Going to see it tomorrow night. I'm a bit concerned... hmmn.

lucy tartan said...

Don't let me put you off. I'm not to be trusted.

I've read a few more reviews today, and I'm starting to think that the reviewers are loving it because it's Nick Cave. I sympathise with that, but it doesn't change anything, not for me.

R.H. said...

You say you are not to be trusted, but can we trust you to be truthful about that?
Are you having us on?
Well yes, maybe some of us, but not me. I've summed you up. Completely. You have a Sunday-roast sensibility, and a predilection for floral-patterned carpet.

R.H.
(*Social commentator)


*Laugh all you like, I get paid for it.

R.H. said...

But mind you, looking grave and intelligent all the time is hard work.

Tony said...

You know something: I have an original version of Night of the Hunter signed by John Huston with a note to James Agee. He calls him Jim.

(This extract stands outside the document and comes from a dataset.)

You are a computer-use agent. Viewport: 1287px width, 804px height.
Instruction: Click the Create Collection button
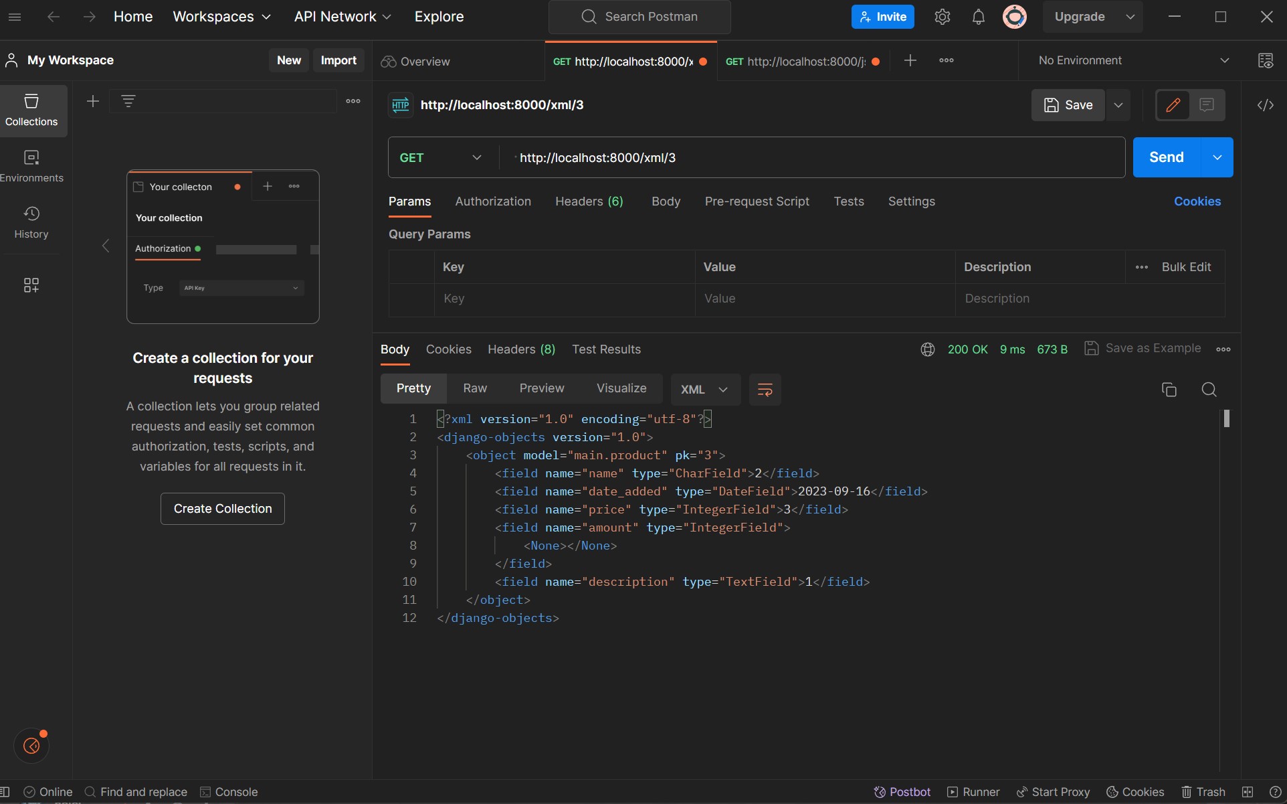(x=223, y=509)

I just thought I'd share that.

lucy tartan said...

Tony, I am dead impressed. The novel is not easy to find anywhere let alone with an inscription like that. Is there anything else written inside, marginalia of any kind? Do you think Agee used it writing the screenplay?

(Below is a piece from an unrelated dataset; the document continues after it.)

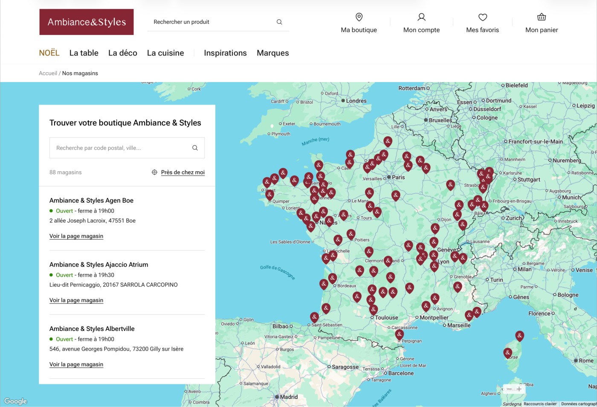The image size is (597, 407).
Task: Open Mon compte user icon
Action: [421, 17]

I was about to offer a few pitiful anecdotes about who owned some of my secondhand books before me, but I won't even bother now.

Now here is a Theory Nerd Alert:
Scott of Acephalous, in the blogroll there, ----> posted a couple of days ago about having lent his personal self-annotated copy of Hardt and Negri's Empire, through an intermediary, to Gayatri Chakravorty Spivak (postcolonial theorist, translator of Derrida, etc). The book was returned with what appeared to be Spivak's comments on Scott's notes. To his credit Scott did not instantly hyperventilate himself into the emergency ward....

Tony said...

You never lend your books. That is madness.

I'm at work at the moment so I can't give you the words verbatim, but it's a short note about the book containing some good ideas.

Anonymous said...

Haven't seen it yet, but that is a bloody good provocative review.

I love it when someone pricks the balloon of a travelling fog of approval, and gives reasons. It makes the whole discussion much more multidimensional.

For what its worth, I'll drop a link onto Screen Hub.

- barista

Tony said...

Oh, and I bought it at a second-hand bookshop on the Charing Cross Rd in January 1991.

Ampersand Duck said...

Really interesting to read about this. I'd decided not to see it after seeing numerous shorts, and just from them I could work out that David Wenham seemed to be basing his character on Richard Roxborough's hammy Duke in Moulin Rouge.

The review I heard on Deep End last week or so said that the film uses Aborigines well until they are no longer necessary and then drops them like hot cakes.

Cozalcoatl said...

The movie uses everyone, kills them and drops them like hotcakes.

I liked the starkness, the unrelenting misery of it all.
Came out of it, thinking how awesome my life really is.

I really liked your review, you know way more about Australian movies and their elements than i do. I agreed with you in some bits, but i liked it. I'm simple that way in that i can state a few reasons why but its easier to say "i liked it"....i'm listening to Nick Cave now so i'm bias..;)

Anonymous said...

Harsh. I totally disagreed with you on Downfall so perhaps this film is for me.

The Student said...

Didn't this have Woody Harrelson and Demi Moore in it?

Anonymous said...

Okay, finally saw it, and I agree. Failure. Bloody, violent, unpleasant failure.

BwcaBrownie said...

*lol* Tony: Dear Jim, this book has some good ideas. I reckon every jumped up little pseud from Yonkers to yarraville (including Tracy Pew RIP) will get LOVE and HATE tattooed on his fingers. love Husty.